> Input records:
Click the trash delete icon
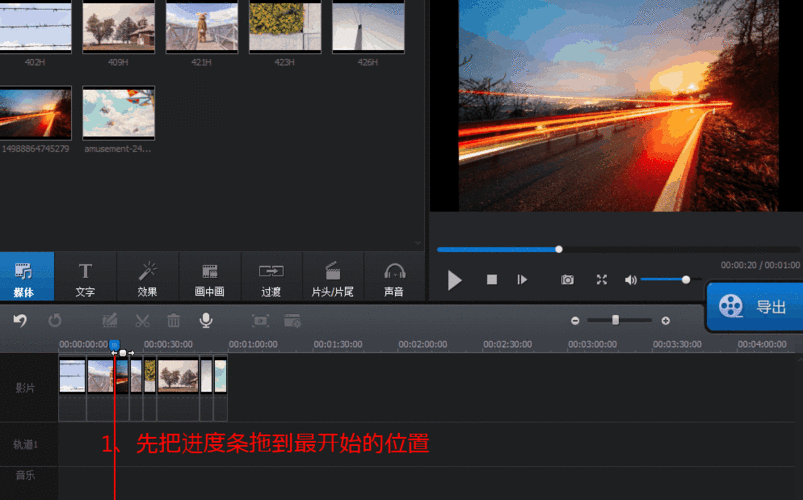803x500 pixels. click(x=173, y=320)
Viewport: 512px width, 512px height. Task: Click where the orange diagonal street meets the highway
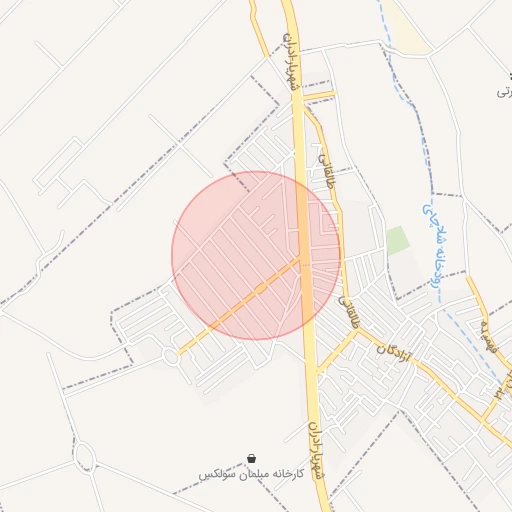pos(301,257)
---
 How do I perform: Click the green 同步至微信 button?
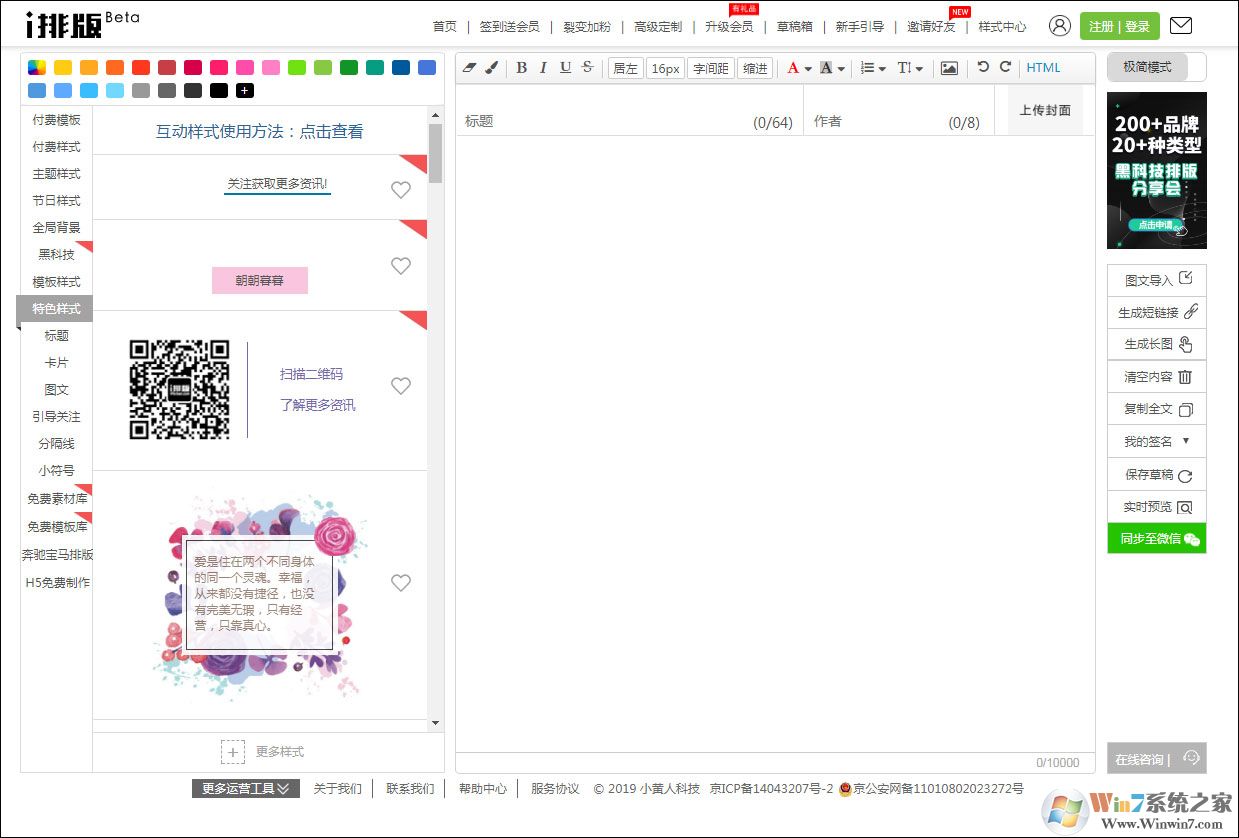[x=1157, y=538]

> Exercise aim: Reproduce the items verbatim, beginning at the line that contains "Click the trash delete icon" and stopping after the line that contains "pos(301,257)". Leave the pictures out of your answer.

> Response:
Click the trash delete icon
803x500 pixels. click(x=173, y=320)
Viewport: 512px width, 512px height. Task: Click where the orange diagonal street meets the highway
pos(301,257)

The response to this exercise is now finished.